Die Regenschirme waren in Gent und Brügge scheinbar die einzigen Farbtupfer im trüben Grau. Das änderte sich erst, als sich in der Genter Sint Baafs- Kathedrale der Altar von Jan van Eyck langsam öffnete und die Grisaille-Malerei wechselte zu den Innentafeln in leuchtenden Rot- und Grüntönen umrahmt von Gold. Andächtig standen alle davor und beobachteten den fein gearbeiteten Faltenwurf und unendlich viele Details. Unseren Stadtführer in Brügge mussten wir erst einmal mit einer quietschgelben Regenpelerine ausstatten, damit er ohne größeren Schaden den Rundgang überstand. Mit vielen interessanten Anekdoten und persönlichen Einsichten zu Geschichte und aktuellen Entwicklungen belohnte er uns und seine kurzweilige Darbietung entschädigte uns für die unwirtliche Witterung.
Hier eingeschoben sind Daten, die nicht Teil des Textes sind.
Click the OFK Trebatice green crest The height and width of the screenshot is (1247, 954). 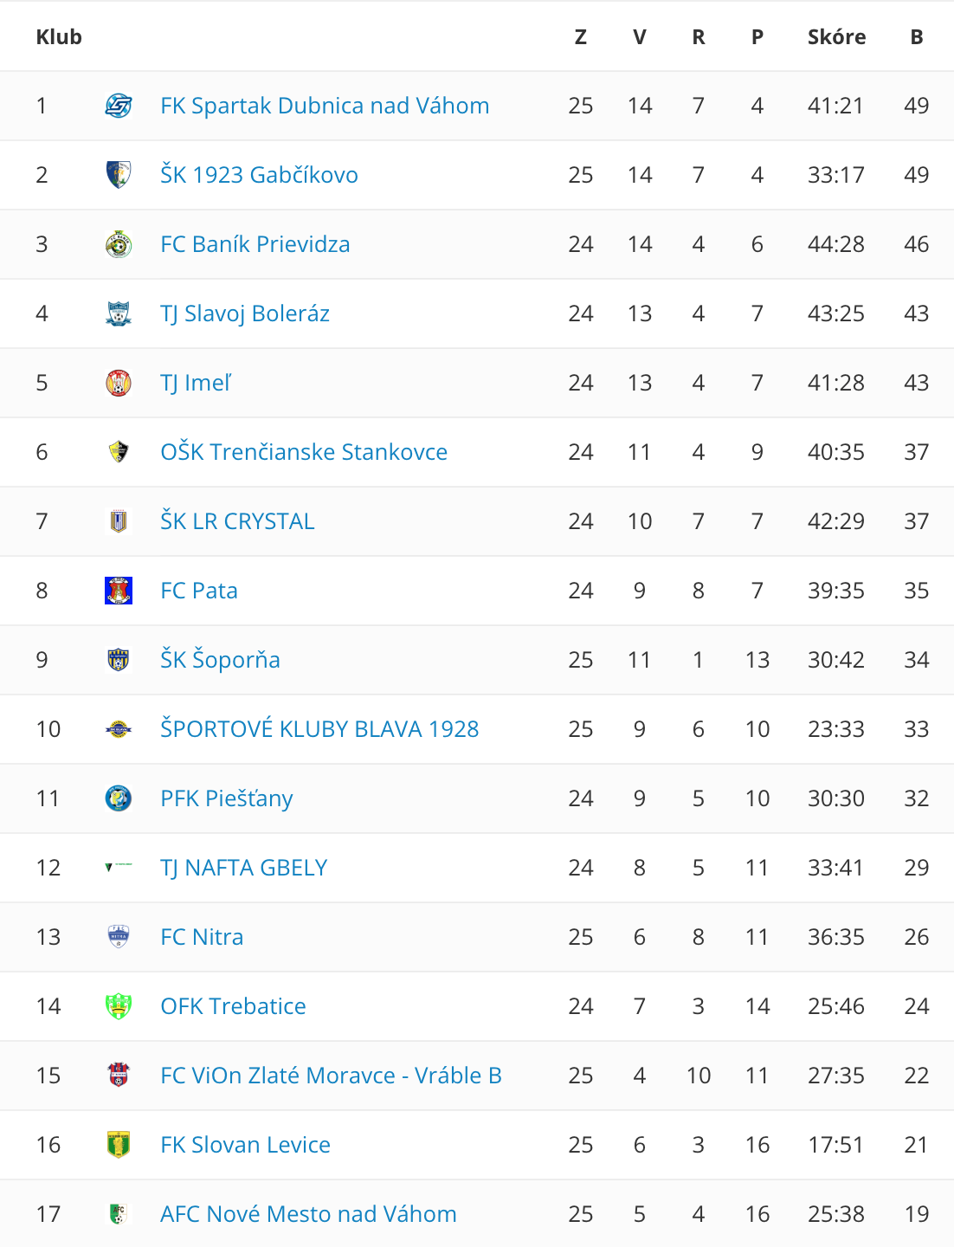pos(119,1006)
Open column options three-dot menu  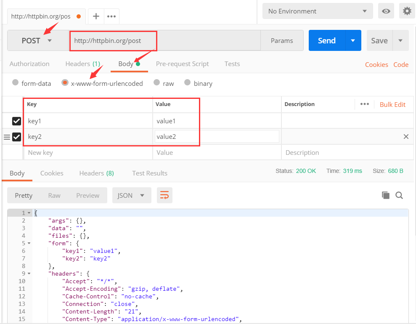pos(364,104)
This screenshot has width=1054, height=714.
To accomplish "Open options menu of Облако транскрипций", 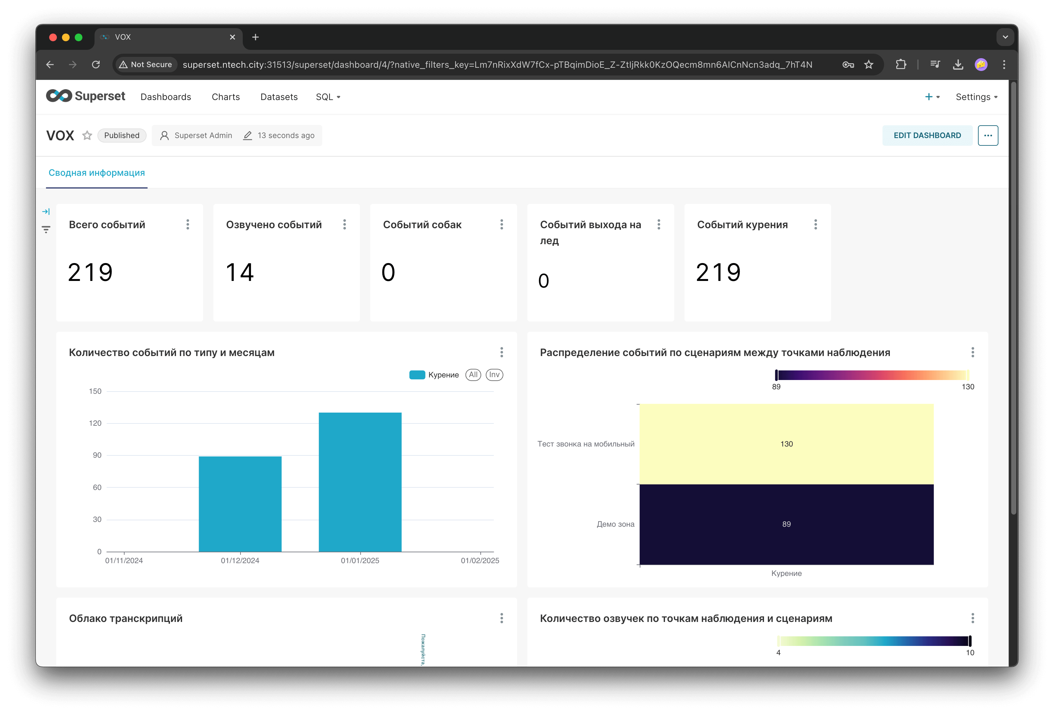I will (x=501, y=618).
Nach unserer Stadtführung in Antwerpen wissen wir nun auch, wie die Stadt zu ihrem Namen kam, und das „Hand-werfen“ kann man als Brunnenfigur auf dem Marktplatz erleben. Höhepunkt waren aber mit Sicherheit für alle die Rubensbilder in der Liebfrauenkathedrale, die sehr lebendig beschrieben wurden.
Immer wieder nutzten wir die Zeit zwischen den Programm-Punkten, um typische kulinarische Köstlichkeiten zu genießen, wie die berühmten (?) belgischen Fritten, belgische Schokolade oder belgisches Bier. Einige kauften sich sogar Motive aus geklöppelter Spitze.
Am Abend wartete noch ein architektonisches Highlight auf uns – das Havenhuis von Zaha Hadid. Die alte Hafenmeisterei wird von einem futuristischen Gebäude „gekrönt“, das durch Form und Material heraussticht. Einheimische streiten sich, ob es ein Schiff oder einen Diamanten darstellen soll. Vor dem abendlichen Sternenhimmel sah es aber eher aus wie ein Ufo, oder? So modern, wie es von außen zu sehen ist, sind auch die Arbeitsräume im Inneren ausgestattet, und überall kann man durch die verschiedendreieckigen Fenster auf den Hafen und die Stadt hinausschauen.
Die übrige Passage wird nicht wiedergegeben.